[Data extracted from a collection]
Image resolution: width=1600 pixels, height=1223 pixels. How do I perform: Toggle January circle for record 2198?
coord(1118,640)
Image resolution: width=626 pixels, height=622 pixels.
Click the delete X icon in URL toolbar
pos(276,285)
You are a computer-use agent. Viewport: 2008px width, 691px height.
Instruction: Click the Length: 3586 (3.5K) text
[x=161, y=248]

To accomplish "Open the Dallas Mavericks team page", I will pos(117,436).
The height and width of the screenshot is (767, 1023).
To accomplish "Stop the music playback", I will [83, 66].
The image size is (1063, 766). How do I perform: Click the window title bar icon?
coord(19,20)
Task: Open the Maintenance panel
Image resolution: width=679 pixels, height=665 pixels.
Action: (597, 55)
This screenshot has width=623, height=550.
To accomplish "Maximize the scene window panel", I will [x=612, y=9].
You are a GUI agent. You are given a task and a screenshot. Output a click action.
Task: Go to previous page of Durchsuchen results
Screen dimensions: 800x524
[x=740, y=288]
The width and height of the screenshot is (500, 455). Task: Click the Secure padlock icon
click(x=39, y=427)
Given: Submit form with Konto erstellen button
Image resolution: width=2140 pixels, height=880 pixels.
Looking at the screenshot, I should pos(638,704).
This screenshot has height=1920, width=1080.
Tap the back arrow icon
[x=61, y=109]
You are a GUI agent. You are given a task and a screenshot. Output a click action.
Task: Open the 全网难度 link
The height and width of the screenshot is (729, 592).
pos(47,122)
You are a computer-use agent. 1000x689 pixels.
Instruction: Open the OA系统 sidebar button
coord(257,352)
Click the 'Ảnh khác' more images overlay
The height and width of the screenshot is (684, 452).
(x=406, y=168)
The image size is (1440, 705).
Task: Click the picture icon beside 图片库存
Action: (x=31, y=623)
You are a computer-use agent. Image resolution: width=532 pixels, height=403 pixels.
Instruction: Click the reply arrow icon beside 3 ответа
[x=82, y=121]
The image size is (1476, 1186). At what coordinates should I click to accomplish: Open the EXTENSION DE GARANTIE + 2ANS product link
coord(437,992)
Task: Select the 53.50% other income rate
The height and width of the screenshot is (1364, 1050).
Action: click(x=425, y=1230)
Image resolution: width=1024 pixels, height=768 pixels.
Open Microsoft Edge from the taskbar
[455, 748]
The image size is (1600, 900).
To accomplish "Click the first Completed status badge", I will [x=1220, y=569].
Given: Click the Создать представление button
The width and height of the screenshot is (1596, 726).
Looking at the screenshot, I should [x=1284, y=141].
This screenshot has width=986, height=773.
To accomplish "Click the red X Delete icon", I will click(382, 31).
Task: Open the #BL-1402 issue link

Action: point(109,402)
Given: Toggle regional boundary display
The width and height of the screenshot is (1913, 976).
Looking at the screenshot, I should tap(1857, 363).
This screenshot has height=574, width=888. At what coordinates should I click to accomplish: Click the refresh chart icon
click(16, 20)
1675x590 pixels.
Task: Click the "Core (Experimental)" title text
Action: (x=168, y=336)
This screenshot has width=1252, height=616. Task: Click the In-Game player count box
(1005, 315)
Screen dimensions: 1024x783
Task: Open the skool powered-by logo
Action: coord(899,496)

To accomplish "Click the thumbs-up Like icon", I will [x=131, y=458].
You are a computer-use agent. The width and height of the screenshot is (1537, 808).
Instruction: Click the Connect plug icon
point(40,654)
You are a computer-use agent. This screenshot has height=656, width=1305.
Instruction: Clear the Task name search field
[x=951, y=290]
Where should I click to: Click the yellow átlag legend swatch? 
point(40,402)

▶ _WORK TO COMPLETE_
Copy every record shown above, exactly and completely.

▶ _TASK OUTPUT_
Image resolution: width=1600 pixels, height=1223 pixels. How do I perform: Toggle January circle for record 2198?
coord(1118,640)
Image resolution: width=626 pixels, height=622 pixels.
Click the delete X icon in URL toolbar
pos(276,285)
You are a computer-use agent. Viewport: 2008px width, 691px height.
Instruction: Click the Length: 3586 (3.5K) text
[x=161, y=248]

To accomplish "Open the Dallas Mavericks team page", I will pos(117,436).
The height and width of the screenshot is (767, 1023).
To accomplish "Stop the music playback", I will [83, 66].
The image size is (1063, 766). How do I perform: Click the window title bar icon?
coord(19,20)
Task: Open the Maintenance panel
Image resolution: width=679 pixels, height=665 pixels.
Action: (597, 55)
This screenshot has width=623, height=550.
To accomplish "Maximize the scene window panel", I will [x=612, y=9].
You are a GUI agent. You are given a task and a screenshot. Output a click action.
Task: Go to previous page of Durchsuchen results
Screen dimensions: 800x524
[x=740, y=288]
The width and height of the screenshot is (500, 455). Task: Click the Secure padlock icon
click(x=39, y=427)
Given: Submit form with Konto erstellen button
Image resolution: width=2140 pixels, height=880 pixels.
Looking at the screenshot, I should pos(638,704).
This screenshot has height=1920, width=1080.
Tap the back arrow icon
[x=61, y=109]
You are a GUI agent. You are given a task and a screenshot. Output a click action.
Task: Open the 全网难度 link
The height and width of the screenshot is (729, 592).
pos(47,122)
You are a computer-use agent. 1000x689 pixels.
Instruction: Open the OA系统 sidebar button
coord(257,352)
Click the 'Ảnh khác' more images overlay
The height and width of the screenshot is (684, 452).
(x=406, y=168)
The image size is (1440, 705).
Task: Click the picture icon beside 图片库存
Action: (x=31, y=623)
You are a computer-use agent. Image resolution: width=532 pixels, height=403 pixels.
Instruction: Click the reply arrow icon beside 3 ответа
[x=82, y=121]
The image size is (1476, 1186). At what coordinates should I click to accomplish: Open the EXTENSION DE GARANTIE + 2ANS product link
coord(437,992)
Task: Select the 53.50% other income rate
The height and width of the screenshot is (1364, 1050).
Action: click(x=425, y=1230)
Image resolution: width=1024 pixels, height=768 pixels.
Open Microsoft Edge from the taskbar
[455, 748]
The image size is (1600, 900).
To accomplish "Click the first Completed status badge", I will [x=1220, y=569].
Given: Click the Создать представление button
The width and height of the screenshot is (1596, 726).
Looking at the screenshot, I should [x=1284, y=141].
This screenshot has width=986, height=773.
To accomplish "Click the red X Delete icon", I will click(382, 31).
Task: Open the #BL-1402 issue link

Action: point(109,402)
Given: Toggle regional boundary display
The width and height of the screenshot is (1913, 976).
Looking at the screenshot, I should tap(1857, 363).
This screenshot has height=574, width=888. At what coordinates should I click to accomplish: Click the refresh chart icon
click(16, 20)
1675x590 pixels.
Task: Click the "Core (Experimental)" title text
Action: (x=168, y=336)
This screenshot has width=1252, height=616. Task: Click the In-Game player count box
(1005, 315)
Screen dimensions: 1024x783
Task: Open the skool powered-by logo
Action: coord(899,496)

To accomplish "Click the thumbs-up Like icon", I will [x=131, y=458].
You are a computer-use agent. The width and height of the screenshot is (1537, 808).
Instruction: Click the Connect plug icon
point(40,654)
You are a computer-use agent. This screenshot has height=656, width=1305.
Instruction: Clear the Task name search field
[x=951, y=290]
Where should I click to: Click the yellow átlag legend swatch? 
point(40,402)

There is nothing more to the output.